In November 1998, two laws were enacted to give effect to a new regulatory model: the Communications and Multimedia Act 1998, which set out a new regulatory licensing framework for the industry and the Malaysian Communications and Multimedia Act 1998 which created a new regulatory body, the Malaysian Communications and Multimedia Commission (MCMC) (Suruhanjaya Komunikasi Dan Multimedia Malaysia (SKMM)).

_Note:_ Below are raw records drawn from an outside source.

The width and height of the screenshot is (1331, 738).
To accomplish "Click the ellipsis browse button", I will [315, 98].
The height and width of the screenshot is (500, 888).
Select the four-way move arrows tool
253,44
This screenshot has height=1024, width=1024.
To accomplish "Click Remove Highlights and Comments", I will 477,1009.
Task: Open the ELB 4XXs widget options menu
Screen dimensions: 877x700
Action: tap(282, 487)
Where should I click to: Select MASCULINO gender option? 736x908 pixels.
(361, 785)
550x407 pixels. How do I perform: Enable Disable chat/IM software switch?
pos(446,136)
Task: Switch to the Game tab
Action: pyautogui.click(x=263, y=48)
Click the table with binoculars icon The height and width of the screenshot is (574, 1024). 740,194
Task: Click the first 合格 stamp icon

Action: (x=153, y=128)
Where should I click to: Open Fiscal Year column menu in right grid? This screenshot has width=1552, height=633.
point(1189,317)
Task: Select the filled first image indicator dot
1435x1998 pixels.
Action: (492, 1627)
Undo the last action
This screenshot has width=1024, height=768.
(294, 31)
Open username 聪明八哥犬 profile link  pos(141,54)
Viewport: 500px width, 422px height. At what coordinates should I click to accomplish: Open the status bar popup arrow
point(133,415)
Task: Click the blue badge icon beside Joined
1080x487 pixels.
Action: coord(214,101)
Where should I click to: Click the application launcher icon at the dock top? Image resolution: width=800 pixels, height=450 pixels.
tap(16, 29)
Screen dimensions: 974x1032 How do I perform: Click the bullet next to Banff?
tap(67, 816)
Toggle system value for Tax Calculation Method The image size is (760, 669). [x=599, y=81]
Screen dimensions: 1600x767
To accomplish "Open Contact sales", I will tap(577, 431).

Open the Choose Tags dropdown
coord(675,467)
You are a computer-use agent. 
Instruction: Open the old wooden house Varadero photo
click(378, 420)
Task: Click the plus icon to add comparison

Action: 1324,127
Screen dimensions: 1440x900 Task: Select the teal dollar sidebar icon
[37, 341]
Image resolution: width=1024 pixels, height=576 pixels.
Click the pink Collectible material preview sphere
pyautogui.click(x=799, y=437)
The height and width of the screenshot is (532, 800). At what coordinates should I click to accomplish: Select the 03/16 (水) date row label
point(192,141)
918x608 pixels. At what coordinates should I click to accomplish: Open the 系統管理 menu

The MCMC set forth 10 national policy objectives to:
- Establish Malaysia as a major global centre and hub for communications and multimedia information and content services
- Promote a civil society where information-based services will provide the basis of continuing enhancements to quality of work and life
- Grow and nurture local information resources and cultural representation that facilitate the national identity and global diversity;
- Regulate for the long-term benefit of the end user;
- Promote a high level of consumer confidence in service delivery from the industry;
- Ensure an equitable provision of affordable services over ubiquitous national infrastructure;
- Create a robust applications environment for end users;
- Facilitate the efficient allocation of resources such as skilled labor, capital, knowledge and national assets;
- Promote the development of capabilities and skills within Malaysia's convergence industries; and
- Ensure information security and network reliability and integrity.
The 10 national policy objectives are the regulatory basis of MCMC's regulatory framework which include, economic regulation, technical regulation, consumer protection and social regulation. On November 1, 2001, MCMC took over the regulatory functions of the Postal Services Act 1991 and the Digital Signature Act 1997.